→ **Stored data**

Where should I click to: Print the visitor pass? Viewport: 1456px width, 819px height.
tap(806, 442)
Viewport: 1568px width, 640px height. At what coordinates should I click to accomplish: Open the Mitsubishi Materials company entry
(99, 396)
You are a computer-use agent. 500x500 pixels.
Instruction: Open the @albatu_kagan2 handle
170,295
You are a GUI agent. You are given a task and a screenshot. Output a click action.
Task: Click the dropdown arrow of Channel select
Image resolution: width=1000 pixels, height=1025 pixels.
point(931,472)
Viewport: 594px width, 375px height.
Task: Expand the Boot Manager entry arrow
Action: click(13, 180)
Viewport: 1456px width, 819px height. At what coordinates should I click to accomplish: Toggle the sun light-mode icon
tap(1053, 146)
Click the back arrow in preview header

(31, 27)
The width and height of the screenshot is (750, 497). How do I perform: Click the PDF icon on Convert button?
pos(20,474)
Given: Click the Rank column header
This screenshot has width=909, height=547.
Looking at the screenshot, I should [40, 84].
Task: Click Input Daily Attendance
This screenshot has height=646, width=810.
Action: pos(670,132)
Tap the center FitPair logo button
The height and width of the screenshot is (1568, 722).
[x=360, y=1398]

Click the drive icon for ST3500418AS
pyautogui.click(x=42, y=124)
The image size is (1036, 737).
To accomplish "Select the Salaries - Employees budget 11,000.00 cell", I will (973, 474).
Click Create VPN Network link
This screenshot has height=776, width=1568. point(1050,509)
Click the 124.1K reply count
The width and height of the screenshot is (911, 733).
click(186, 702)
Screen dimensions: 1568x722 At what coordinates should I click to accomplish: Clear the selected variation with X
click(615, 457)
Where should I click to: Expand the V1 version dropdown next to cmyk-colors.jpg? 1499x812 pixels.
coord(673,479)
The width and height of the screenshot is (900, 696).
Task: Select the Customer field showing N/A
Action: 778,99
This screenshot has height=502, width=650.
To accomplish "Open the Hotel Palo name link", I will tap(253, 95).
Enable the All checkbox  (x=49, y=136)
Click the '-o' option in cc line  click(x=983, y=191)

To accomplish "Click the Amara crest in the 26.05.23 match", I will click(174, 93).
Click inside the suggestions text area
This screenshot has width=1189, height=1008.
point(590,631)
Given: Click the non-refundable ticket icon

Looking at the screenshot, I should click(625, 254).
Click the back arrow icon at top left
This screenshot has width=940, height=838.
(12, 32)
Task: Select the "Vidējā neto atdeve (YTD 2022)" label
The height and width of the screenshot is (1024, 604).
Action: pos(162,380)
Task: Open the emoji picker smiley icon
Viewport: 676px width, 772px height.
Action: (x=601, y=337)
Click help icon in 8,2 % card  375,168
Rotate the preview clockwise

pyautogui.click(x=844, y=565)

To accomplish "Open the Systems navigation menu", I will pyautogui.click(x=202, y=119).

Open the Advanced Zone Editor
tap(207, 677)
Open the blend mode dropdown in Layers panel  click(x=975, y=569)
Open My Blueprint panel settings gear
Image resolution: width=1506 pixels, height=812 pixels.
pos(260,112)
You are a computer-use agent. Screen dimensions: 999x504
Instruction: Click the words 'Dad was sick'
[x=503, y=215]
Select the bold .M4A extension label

→ **Task to complete**
Read the lines above. Gather those in which the string "label" is found.

→ **Exercise response**
Task: Select the "Vidējā neto atdeve (YTD 2022)" label
Select the bold .M4A extension label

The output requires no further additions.